**EXERCISE DETAILS**
Look through the listing below and write out exactly the lines from the line with "Task: Go forward" to the line with "380x182 pixels.", both included, and no others.

**EXERCISE DATA**
════════

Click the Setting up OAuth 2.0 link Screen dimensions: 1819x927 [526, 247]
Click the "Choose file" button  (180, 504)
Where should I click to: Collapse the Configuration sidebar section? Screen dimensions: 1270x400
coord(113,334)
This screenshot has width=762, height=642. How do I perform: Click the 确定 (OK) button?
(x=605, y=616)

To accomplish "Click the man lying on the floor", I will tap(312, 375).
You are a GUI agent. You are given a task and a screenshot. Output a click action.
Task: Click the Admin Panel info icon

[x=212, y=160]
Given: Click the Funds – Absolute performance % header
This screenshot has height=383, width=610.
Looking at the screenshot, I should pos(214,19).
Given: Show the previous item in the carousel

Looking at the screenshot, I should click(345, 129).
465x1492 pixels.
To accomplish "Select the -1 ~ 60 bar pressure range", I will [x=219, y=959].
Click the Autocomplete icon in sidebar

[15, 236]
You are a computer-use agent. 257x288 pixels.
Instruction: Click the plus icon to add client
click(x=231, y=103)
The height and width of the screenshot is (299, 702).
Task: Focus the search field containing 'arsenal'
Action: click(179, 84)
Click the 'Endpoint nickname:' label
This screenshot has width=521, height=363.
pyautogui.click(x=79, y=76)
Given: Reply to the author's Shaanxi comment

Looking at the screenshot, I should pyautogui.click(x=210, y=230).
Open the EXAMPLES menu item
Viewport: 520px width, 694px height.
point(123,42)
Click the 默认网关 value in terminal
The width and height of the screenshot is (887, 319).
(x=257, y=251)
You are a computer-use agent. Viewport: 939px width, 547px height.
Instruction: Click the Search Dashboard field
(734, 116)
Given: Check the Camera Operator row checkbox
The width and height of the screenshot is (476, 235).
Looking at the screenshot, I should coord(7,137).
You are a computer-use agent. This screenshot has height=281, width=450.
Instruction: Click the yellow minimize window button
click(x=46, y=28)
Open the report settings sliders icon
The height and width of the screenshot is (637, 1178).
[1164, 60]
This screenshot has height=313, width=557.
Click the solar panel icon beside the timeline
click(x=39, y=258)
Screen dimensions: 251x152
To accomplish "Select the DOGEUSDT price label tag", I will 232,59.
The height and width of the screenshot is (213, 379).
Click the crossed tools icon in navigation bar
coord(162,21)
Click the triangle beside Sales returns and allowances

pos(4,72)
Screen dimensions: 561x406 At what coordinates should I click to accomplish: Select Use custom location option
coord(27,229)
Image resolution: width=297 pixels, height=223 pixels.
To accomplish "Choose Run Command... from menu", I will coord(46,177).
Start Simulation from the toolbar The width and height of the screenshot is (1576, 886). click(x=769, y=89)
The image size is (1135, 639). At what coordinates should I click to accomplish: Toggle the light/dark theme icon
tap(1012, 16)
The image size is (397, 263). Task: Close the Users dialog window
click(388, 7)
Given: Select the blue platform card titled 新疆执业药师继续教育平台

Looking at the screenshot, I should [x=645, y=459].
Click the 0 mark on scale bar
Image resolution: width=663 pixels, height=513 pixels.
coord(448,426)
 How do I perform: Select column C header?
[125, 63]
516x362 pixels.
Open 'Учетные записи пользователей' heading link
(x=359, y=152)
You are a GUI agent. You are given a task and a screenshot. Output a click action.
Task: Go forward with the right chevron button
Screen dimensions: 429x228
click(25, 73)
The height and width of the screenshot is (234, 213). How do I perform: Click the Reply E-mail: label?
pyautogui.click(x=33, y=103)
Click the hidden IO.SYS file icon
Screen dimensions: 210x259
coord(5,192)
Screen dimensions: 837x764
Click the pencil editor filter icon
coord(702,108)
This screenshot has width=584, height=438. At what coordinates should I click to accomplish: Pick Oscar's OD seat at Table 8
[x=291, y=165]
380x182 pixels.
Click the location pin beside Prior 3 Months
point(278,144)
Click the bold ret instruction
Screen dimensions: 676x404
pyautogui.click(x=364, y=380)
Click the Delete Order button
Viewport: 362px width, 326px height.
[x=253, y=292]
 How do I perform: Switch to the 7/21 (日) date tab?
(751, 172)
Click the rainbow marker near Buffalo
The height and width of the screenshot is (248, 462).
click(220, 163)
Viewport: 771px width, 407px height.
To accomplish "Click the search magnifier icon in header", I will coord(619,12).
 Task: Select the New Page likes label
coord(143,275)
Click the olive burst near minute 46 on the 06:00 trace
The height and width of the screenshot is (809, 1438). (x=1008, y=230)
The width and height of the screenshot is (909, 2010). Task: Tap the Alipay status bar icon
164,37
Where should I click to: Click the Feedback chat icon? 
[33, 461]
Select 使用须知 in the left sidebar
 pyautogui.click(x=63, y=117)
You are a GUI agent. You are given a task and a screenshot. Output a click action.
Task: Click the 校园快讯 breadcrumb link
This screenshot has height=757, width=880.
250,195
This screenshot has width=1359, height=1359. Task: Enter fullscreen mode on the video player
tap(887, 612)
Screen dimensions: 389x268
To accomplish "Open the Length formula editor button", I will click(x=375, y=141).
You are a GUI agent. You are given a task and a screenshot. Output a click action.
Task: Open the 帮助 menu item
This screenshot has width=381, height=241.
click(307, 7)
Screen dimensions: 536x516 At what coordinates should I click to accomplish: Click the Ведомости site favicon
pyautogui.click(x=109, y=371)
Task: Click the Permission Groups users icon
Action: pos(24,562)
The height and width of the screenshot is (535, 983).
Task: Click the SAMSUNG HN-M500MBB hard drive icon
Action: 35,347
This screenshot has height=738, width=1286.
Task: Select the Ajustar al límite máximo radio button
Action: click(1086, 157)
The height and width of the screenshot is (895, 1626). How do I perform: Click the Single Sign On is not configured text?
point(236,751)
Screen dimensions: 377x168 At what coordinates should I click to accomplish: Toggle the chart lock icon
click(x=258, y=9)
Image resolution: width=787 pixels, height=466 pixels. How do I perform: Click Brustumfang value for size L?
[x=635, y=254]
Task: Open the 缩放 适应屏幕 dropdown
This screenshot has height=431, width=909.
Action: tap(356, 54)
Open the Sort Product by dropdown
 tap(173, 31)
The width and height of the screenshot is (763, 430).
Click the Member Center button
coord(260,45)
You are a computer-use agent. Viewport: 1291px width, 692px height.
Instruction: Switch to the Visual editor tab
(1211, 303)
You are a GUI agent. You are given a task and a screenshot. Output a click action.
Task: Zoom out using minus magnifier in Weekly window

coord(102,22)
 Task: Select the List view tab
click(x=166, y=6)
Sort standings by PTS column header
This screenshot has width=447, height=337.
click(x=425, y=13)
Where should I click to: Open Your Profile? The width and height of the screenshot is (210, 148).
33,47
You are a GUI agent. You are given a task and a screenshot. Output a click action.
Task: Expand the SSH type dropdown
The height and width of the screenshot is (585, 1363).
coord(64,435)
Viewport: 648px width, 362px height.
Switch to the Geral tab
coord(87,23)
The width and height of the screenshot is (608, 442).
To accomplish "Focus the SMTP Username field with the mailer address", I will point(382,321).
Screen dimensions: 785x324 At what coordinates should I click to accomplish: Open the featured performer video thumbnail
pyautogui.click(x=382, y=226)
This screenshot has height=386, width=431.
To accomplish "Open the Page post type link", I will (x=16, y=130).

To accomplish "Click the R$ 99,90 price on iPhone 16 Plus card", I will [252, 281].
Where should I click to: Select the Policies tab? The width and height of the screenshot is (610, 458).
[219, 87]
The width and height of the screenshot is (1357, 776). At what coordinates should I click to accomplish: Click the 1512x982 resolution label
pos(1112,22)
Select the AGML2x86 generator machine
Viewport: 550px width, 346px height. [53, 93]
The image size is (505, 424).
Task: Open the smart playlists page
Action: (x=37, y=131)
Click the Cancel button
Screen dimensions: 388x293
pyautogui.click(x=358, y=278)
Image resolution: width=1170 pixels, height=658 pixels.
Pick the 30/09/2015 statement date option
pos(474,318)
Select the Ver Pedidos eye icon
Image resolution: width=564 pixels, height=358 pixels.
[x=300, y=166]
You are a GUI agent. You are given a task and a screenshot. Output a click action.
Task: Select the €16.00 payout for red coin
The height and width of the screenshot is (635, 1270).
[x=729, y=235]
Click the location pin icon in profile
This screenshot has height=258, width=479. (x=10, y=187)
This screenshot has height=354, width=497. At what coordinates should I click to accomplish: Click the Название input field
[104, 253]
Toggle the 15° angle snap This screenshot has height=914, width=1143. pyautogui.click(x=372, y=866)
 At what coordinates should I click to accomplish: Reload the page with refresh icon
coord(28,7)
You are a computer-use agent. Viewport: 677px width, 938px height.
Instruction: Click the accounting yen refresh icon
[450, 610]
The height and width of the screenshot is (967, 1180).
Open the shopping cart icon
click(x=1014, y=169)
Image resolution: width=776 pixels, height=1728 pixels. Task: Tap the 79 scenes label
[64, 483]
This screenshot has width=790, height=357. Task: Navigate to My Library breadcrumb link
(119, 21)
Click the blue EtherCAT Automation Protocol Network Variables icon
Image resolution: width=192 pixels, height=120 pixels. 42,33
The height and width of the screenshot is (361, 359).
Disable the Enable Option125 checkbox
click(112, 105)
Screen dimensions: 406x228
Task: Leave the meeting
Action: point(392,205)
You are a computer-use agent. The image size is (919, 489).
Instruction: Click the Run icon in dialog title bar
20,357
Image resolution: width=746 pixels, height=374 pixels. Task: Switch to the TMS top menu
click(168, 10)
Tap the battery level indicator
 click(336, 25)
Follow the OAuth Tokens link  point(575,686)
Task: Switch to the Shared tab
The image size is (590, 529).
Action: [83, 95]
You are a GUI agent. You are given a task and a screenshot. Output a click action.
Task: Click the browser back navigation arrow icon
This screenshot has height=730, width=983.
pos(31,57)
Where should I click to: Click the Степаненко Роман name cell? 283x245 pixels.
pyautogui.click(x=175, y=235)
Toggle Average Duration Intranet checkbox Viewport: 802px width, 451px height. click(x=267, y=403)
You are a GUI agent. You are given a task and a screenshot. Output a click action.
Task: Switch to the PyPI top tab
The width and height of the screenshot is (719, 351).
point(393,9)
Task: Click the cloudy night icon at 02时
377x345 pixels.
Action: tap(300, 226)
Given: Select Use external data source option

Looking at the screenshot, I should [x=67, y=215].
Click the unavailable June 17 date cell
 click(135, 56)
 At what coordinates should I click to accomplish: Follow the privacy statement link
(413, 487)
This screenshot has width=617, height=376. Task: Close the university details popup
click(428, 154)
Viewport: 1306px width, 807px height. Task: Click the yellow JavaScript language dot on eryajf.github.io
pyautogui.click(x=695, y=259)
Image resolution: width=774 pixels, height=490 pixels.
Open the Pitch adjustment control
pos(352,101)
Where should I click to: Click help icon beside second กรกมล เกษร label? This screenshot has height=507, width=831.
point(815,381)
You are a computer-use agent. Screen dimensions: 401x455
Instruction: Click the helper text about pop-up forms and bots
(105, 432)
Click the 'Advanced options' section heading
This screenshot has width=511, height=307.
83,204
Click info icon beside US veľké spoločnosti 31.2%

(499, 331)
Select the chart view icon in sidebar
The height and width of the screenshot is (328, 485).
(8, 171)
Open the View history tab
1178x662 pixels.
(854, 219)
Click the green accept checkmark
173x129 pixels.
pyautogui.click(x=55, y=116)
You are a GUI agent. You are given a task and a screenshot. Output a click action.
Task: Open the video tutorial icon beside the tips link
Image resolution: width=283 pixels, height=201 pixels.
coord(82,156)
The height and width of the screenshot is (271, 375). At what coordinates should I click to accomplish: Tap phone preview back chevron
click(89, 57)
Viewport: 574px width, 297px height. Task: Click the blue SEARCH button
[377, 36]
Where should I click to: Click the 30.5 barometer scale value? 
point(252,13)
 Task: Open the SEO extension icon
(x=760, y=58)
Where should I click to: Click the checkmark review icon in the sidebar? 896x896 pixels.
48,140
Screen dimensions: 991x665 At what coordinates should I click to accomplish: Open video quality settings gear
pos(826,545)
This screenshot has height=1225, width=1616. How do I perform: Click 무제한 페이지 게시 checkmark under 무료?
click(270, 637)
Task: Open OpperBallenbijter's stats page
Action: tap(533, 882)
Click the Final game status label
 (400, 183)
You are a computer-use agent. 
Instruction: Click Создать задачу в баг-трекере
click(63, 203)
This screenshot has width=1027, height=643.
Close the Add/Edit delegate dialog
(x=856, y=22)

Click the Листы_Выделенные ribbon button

════════

**THE COMPLETED TASK**
Task: Go forward with the right chevron button
Screen dimensions: 429x228
click(25, 73)
The height and width of the screenshot is (234, 213). How do I perform: Click the Reply E-mail: label?
pyautogui.click(x=33, y=103)
Click the hidden IO.SYS file icon
Screen dimensions: 210x259
coord(5,192)
Screen dimensions: 837x764
Click the pencil editor filter icon
coord(702,108)
This screenshot has width=584, height=438. At what coordinates should I click to accomplish: Pick Oscar's OD seat at Table 8
[x=291, y=165]
380x182 pixels.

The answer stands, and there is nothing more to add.